## STORED DATA
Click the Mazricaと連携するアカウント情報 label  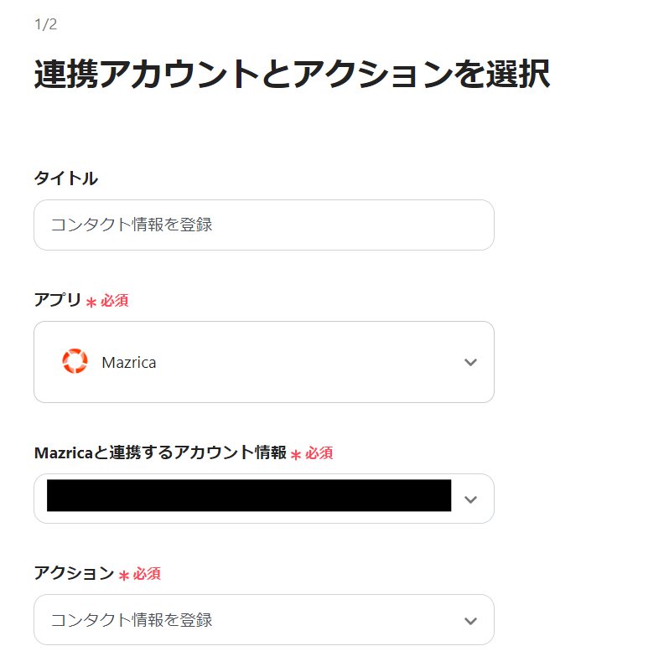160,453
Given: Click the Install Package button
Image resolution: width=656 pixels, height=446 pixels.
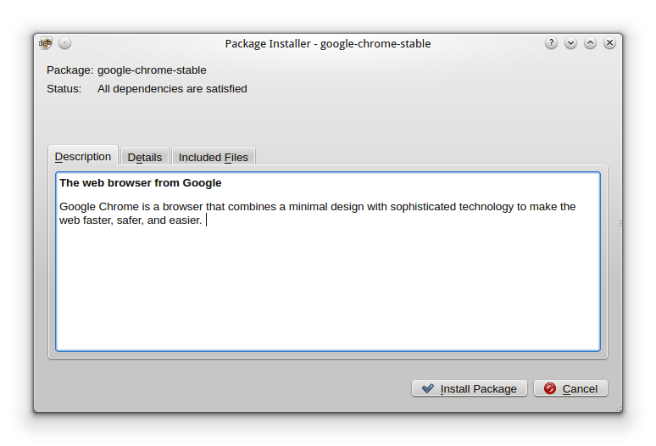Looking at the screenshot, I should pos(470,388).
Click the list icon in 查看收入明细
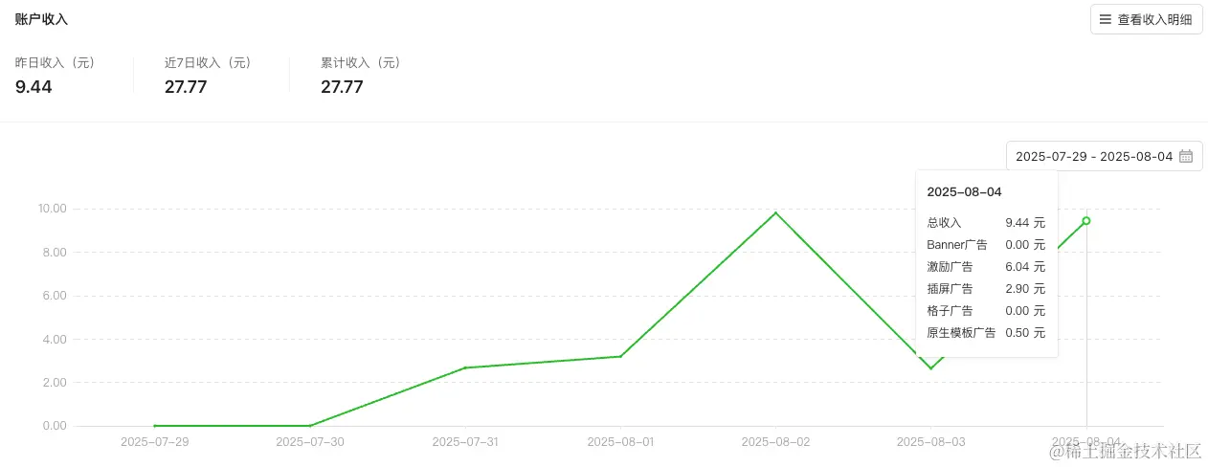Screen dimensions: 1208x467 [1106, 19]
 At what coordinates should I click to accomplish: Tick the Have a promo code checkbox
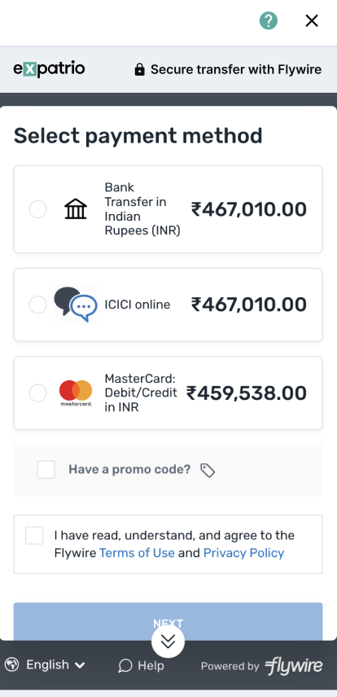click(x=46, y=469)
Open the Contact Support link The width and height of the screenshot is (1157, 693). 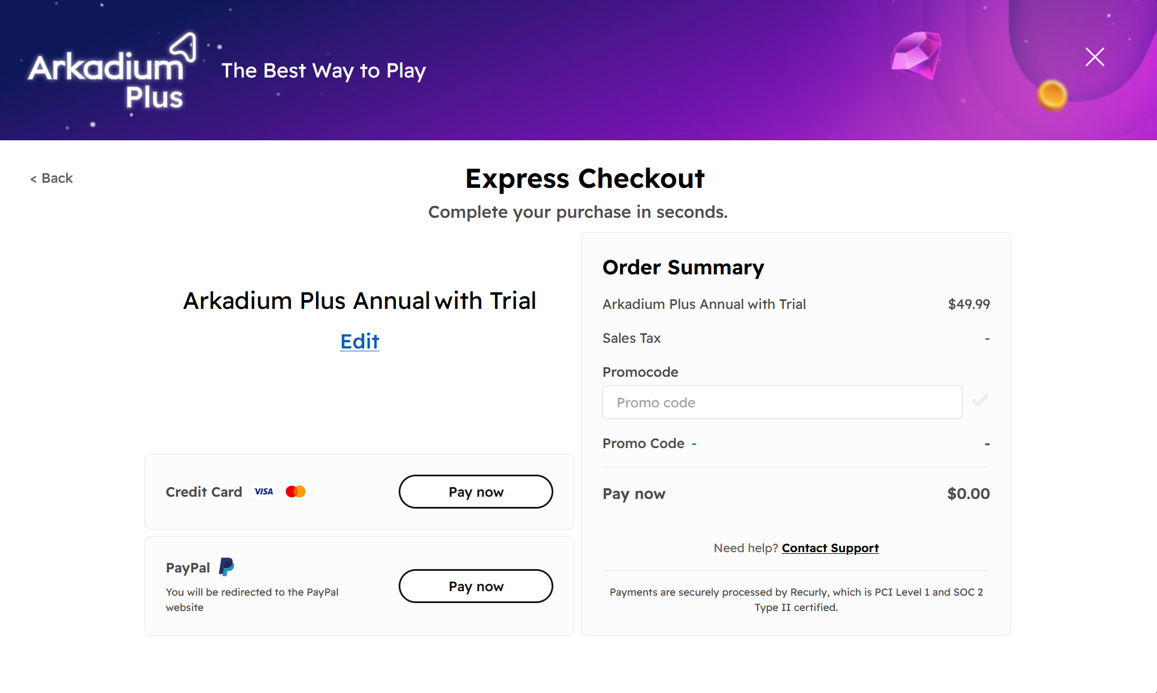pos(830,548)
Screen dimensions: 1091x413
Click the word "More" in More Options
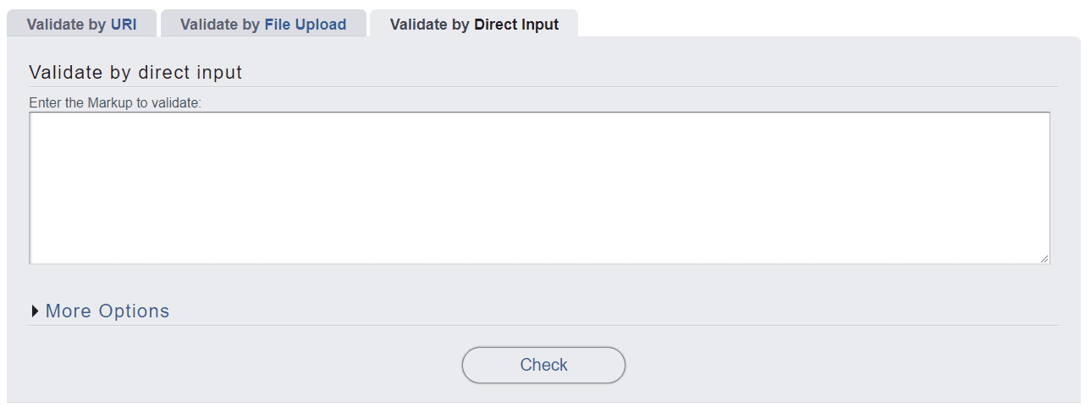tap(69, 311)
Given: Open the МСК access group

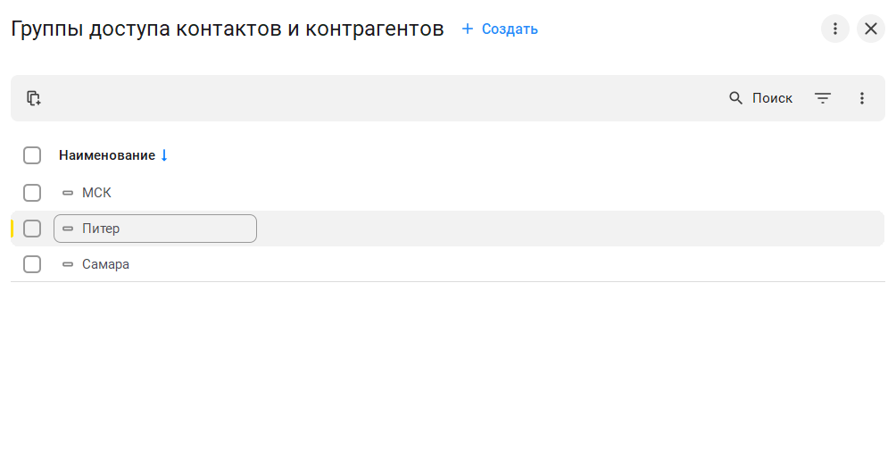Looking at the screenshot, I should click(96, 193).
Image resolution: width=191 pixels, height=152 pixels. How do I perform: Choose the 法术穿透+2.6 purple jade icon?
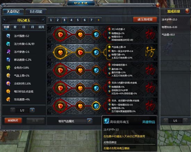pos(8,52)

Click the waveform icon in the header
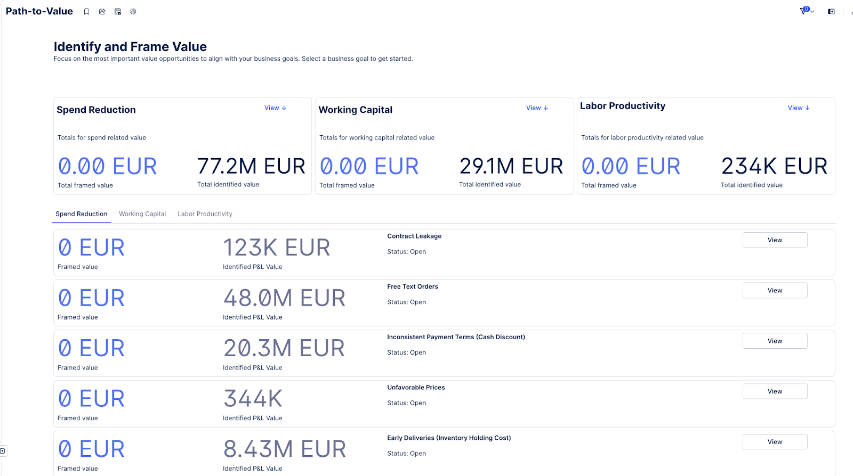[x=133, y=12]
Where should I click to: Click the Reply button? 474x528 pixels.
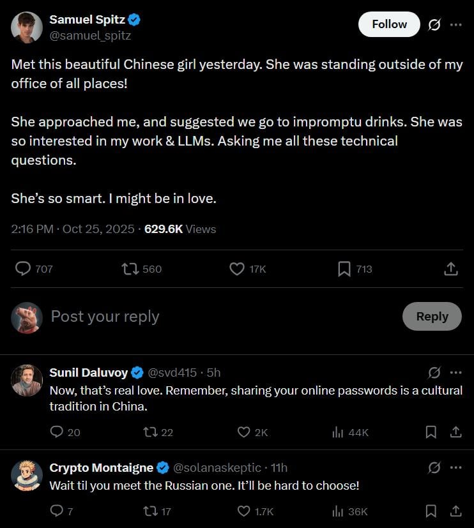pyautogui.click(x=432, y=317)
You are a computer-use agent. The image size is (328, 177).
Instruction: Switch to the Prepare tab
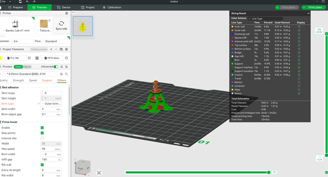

## EXERCISE REQUIREMENTS
The expected answer consists solely of the lines from the one with "Click the waveform icon in the header" through the last line of the listing above, restated exactly, minus any pictures.

## EXPECTED ANSWER
Click the waveform icon in the header
[x=133, y=12]
Where should I click to: Click the Reply button? 474x528 pixels.
pyautogui.click(x=432, y=317)
You are a computer-use agent. The image size is (328, 177).
Instruction: Switch to the Prepare tab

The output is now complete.